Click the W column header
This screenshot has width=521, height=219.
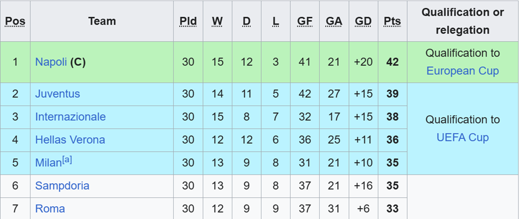[217, 21]
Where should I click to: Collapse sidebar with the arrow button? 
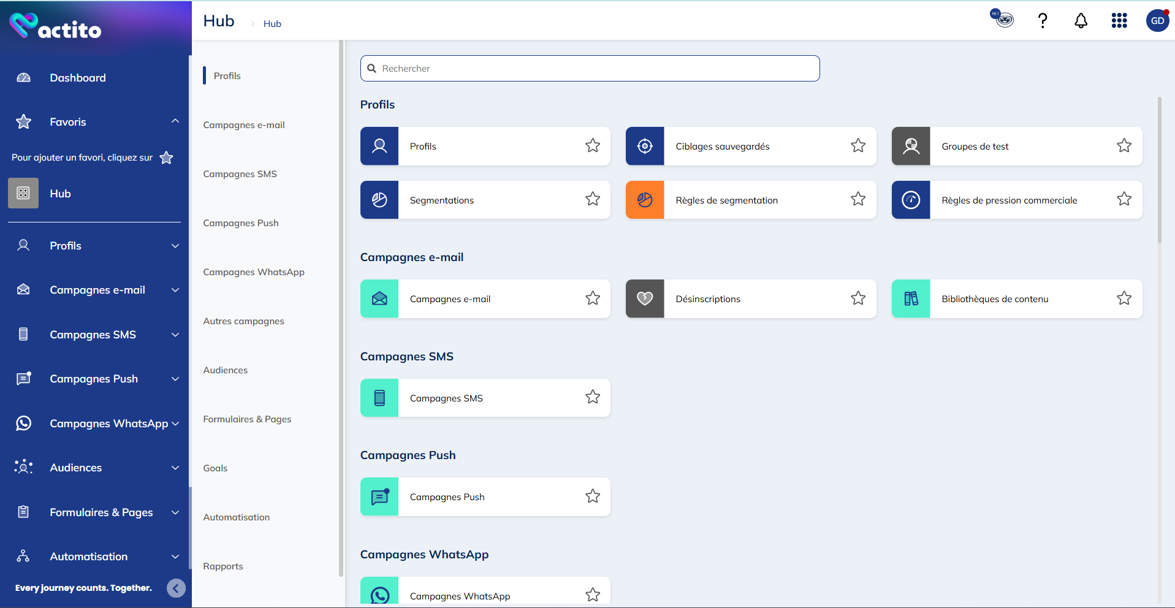tap(176, 588)
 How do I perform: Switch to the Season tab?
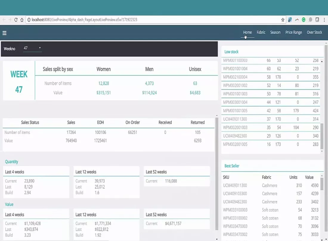275,32
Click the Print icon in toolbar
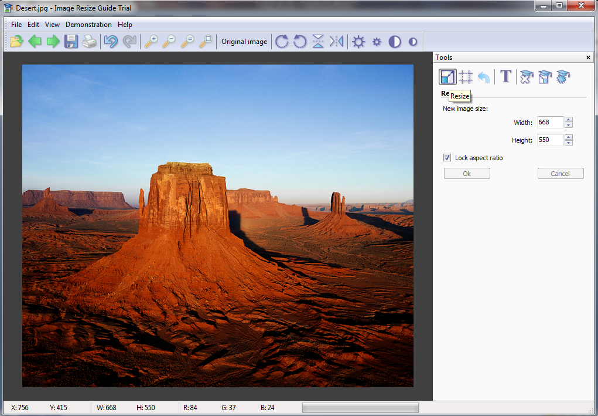598x416 pixels. pos(89,42)
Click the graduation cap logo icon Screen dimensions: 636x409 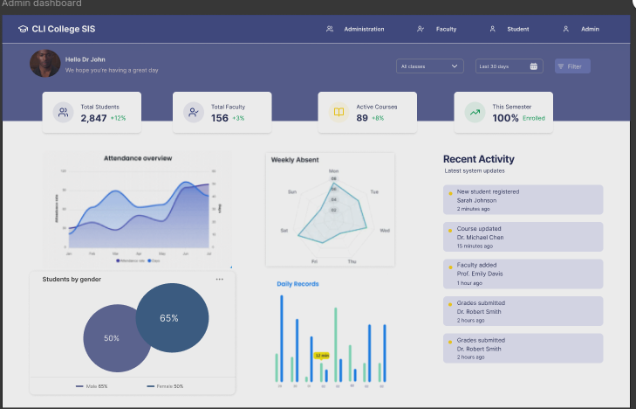coord(23,30)
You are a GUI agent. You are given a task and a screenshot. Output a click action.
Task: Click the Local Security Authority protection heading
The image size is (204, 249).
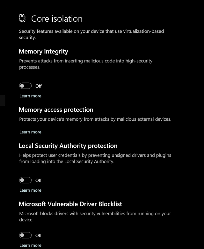click(68, 146)
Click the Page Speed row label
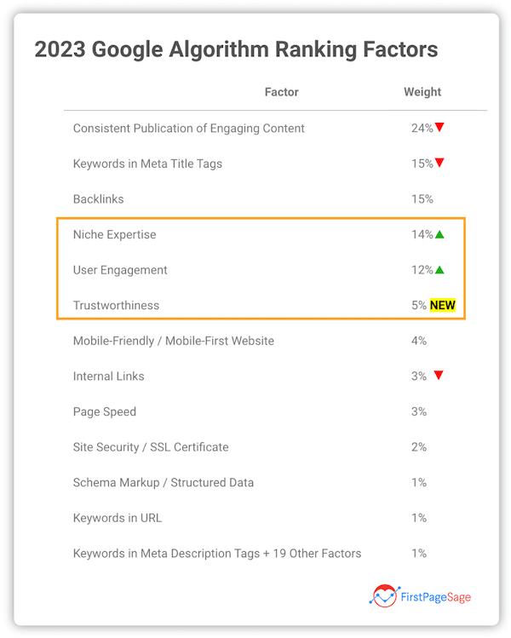Viewport: 511px width, 638px height. click(x=105, y=411)
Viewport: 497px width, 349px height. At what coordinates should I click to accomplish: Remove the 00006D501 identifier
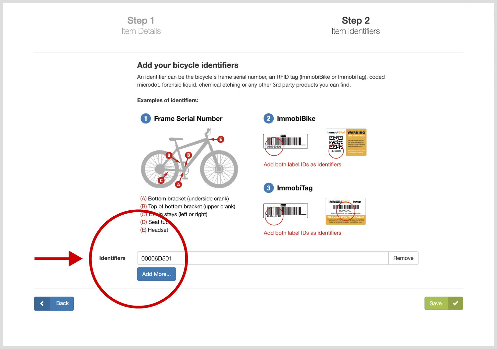tap(403, 258)

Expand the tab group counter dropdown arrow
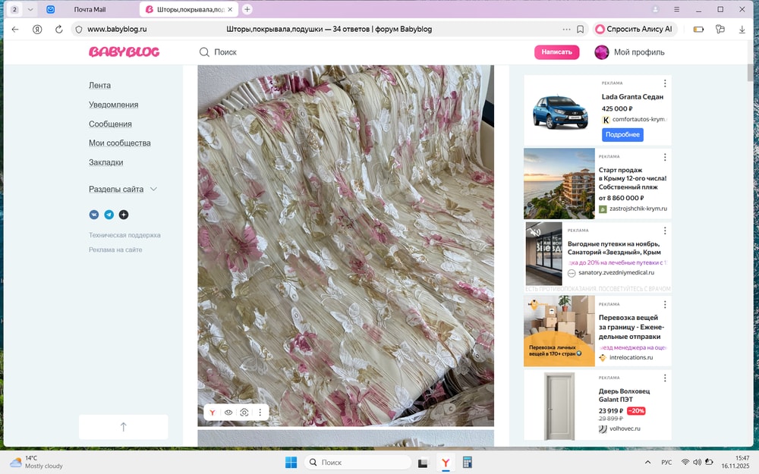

_ _ _ _ _ _ _

[Problem requirements]
When you reach the line that contains "The image size is (204, 249).", start copying the listing word for word and stop only after its last line, without any pictures.

[Output for this exercise]
The image size is (204, 249).
click(68, 146)
Click the Page Speed row label
Viewport: 511px width, 638px height. click(x=105, y=411)
Viewport: 497px width, 349px height. At what coordinates should I click to accomplish: Remove the 00006D501 identifier
tap(403, 258)

Expand the tab group counter dropdown arrow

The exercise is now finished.